■ **The problem**: Among the records below, find the lines with the word "left" and copy them.

■ **Available records**:
--------

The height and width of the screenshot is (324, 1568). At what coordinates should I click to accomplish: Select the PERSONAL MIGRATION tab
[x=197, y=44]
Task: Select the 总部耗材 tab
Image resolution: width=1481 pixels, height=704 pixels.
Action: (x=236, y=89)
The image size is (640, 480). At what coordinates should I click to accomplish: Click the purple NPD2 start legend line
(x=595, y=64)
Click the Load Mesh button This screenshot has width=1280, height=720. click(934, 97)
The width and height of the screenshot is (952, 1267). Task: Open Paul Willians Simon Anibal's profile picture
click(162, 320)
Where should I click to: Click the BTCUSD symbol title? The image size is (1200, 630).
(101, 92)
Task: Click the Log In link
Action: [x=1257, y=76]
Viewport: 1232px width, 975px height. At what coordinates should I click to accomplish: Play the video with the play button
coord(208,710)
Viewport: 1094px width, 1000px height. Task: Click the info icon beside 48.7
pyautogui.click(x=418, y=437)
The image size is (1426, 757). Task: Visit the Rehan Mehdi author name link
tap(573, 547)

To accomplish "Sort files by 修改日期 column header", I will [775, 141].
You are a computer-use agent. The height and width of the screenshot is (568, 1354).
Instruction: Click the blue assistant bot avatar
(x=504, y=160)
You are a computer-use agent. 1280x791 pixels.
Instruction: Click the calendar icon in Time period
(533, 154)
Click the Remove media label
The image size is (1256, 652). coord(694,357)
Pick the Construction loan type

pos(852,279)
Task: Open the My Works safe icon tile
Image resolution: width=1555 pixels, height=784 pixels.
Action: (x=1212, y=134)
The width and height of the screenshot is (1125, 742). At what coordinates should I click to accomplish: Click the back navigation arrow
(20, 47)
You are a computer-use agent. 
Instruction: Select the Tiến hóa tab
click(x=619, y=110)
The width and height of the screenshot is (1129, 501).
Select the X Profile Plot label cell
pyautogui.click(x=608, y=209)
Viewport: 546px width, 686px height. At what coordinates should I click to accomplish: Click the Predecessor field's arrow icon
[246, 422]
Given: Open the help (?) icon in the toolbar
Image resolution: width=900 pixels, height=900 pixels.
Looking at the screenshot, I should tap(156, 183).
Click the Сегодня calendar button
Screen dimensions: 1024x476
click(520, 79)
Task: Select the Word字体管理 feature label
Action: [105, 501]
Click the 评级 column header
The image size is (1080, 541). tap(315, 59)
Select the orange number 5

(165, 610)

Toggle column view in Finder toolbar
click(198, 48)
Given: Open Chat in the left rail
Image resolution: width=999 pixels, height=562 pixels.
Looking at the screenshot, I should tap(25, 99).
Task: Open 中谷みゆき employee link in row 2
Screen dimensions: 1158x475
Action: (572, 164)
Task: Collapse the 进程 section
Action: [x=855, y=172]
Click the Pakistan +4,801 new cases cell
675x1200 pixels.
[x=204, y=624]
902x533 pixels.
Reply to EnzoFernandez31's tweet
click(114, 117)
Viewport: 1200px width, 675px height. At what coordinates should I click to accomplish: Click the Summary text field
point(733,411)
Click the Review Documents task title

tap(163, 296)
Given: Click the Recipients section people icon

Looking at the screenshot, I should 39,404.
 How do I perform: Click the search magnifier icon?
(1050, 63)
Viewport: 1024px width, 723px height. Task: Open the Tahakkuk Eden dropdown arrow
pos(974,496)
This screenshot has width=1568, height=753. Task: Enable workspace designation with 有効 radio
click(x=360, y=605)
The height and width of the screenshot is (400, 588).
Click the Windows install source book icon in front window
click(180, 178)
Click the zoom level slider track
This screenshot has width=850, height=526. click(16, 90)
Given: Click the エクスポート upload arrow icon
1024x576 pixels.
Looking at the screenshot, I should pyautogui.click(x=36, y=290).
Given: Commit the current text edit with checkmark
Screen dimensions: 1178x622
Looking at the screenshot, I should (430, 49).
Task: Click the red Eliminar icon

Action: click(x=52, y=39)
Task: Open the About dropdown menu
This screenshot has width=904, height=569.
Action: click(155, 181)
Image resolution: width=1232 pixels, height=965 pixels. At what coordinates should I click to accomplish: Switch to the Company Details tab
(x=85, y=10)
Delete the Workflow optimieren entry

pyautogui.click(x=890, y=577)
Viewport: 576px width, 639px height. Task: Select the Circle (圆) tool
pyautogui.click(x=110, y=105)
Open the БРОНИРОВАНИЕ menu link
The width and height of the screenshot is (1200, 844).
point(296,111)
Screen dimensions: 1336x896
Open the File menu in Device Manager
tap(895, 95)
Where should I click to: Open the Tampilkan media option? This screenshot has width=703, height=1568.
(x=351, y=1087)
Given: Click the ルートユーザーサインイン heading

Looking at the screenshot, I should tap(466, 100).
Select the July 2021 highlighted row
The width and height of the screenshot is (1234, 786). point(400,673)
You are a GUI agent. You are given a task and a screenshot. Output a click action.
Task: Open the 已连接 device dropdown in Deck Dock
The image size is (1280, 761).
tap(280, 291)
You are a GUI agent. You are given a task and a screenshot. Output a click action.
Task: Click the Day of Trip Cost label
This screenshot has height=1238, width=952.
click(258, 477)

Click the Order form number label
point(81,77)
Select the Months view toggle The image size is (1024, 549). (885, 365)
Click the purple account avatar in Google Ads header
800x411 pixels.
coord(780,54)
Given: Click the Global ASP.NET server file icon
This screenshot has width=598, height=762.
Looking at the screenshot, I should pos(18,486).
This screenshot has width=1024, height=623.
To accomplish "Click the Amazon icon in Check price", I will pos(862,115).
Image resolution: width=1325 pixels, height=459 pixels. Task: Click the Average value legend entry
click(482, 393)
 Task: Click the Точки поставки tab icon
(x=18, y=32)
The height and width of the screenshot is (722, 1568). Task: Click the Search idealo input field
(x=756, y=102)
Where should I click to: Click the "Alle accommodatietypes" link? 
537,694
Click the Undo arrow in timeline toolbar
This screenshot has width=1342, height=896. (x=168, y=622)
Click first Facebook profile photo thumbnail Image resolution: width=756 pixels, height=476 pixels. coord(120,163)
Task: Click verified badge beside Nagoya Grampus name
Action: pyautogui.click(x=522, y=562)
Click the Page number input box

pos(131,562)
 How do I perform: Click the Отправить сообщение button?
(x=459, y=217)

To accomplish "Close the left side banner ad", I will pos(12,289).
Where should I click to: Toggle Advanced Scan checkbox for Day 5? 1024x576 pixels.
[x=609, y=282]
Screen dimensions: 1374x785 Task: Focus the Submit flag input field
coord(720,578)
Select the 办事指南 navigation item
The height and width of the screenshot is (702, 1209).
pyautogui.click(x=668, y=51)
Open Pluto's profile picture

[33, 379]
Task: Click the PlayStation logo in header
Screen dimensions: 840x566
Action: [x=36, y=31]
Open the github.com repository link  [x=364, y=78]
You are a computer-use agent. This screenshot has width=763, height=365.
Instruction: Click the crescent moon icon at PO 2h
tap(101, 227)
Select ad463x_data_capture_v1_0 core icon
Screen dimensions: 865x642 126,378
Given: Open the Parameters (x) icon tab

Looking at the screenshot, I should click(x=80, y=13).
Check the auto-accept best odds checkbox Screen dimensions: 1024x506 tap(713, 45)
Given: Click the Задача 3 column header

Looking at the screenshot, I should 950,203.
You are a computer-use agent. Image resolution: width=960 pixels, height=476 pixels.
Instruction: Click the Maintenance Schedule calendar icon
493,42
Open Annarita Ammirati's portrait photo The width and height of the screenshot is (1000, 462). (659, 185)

--------

■ **Result**:
Given: Open Chat in the left rail
To accomplish "Close the left side banner ad", I will pos(12,289).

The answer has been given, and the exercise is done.